[This story previously appeared in Securities Regulation Daily.]
By John Filar Atwood
In the latest chapter in what has been a controversial year for proxy access proposals, the staff of the Division of Corporation Finance has advised General Electric that it may omit a shareholder proposal after the company “substantially implemented” the proposal by adopting a proxy access bylaw. The staff originally denied GE’s request for omission in December. It is the first time that the staff has reversed its course on a proxy access proposal where the company’s adoption of a new policy rendered the shareholder proposal moot.
Proponent’s request. The proposal was submitted to GE by Kevin Mahar and requested that the company allow shareholders that have owned three percent of GE’s shares continuously for at least three years to include the names of their board nominees on the company’s proxy statement. Mahar’s proposal included the provision that the number of shareholder-nominated candidates could not exceed 20 percent of the number of directors then serving.
In December, the staff advised GE that it may not exclude Mahar’s proposal from its proxy materials under Rule 14a-8(b).
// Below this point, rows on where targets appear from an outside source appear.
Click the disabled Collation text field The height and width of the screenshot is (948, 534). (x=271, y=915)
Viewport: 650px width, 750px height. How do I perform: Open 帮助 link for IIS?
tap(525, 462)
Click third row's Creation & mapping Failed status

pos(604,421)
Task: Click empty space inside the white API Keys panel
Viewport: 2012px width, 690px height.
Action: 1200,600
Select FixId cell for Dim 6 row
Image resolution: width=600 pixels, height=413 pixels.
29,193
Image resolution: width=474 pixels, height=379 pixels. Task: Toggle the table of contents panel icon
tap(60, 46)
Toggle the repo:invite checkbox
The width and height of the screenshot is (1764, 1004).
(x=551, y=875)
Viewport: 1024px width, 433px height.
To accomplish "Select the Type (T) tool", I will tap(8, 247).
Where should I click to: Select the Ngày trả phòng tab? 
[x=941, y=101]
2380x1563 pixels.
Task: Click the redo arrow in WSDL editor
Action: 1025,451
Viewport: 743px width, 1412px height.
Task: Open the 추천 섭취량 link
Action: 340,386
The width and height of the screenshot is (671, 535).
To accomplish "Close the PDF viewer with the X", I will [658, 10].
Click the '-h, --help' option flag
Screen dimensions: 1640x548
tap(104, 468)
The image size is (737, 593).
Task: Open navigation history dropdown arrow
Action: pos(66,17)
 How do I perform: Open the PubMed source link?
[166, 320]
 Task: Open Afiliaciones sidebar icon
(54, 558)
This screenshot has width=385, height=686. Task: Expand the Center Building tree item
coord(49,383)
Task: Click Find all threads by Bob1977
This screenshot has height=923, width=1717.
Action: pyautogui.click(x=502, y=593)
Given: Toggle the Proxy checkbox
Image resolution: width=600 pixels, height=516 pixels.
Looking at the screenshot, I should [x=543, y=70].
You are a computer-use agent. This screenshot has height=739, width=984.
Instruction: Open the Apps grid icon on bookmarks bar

GE had argued that it did not have to include the proposal because Mahar had failed to document that he owned the requisite number of GE shares. The staff denied GE’s request, noting that Mahar provided a written statement regarding his intent to hold GE’s common shares through the date of the meeting as required by Rule 14a-8(b).
GE’s new bylaw. In early February, GE amended its bylaws to put in place its own proxy access procedure. As reported in an earlier Securities Regulation Daily story, GE’s new bylaw permits a shareholder, or a group of up to 20 shareholders, owning three percent or more of the company’s outstanding common shares continuously for at least three years to nominate and include in the company’s proxy materials directors constituting up to 20 percent of the board.
In light of its new bylaw, GE wrote again to the SEC asking that it be allowed to omit Mahar’s proposal on the grounds that the company had already implemented it. The staff agreed, stating in its letter to GE that the company’s new proxy access bylaw addresses the essential objective of Mahar’s proposal.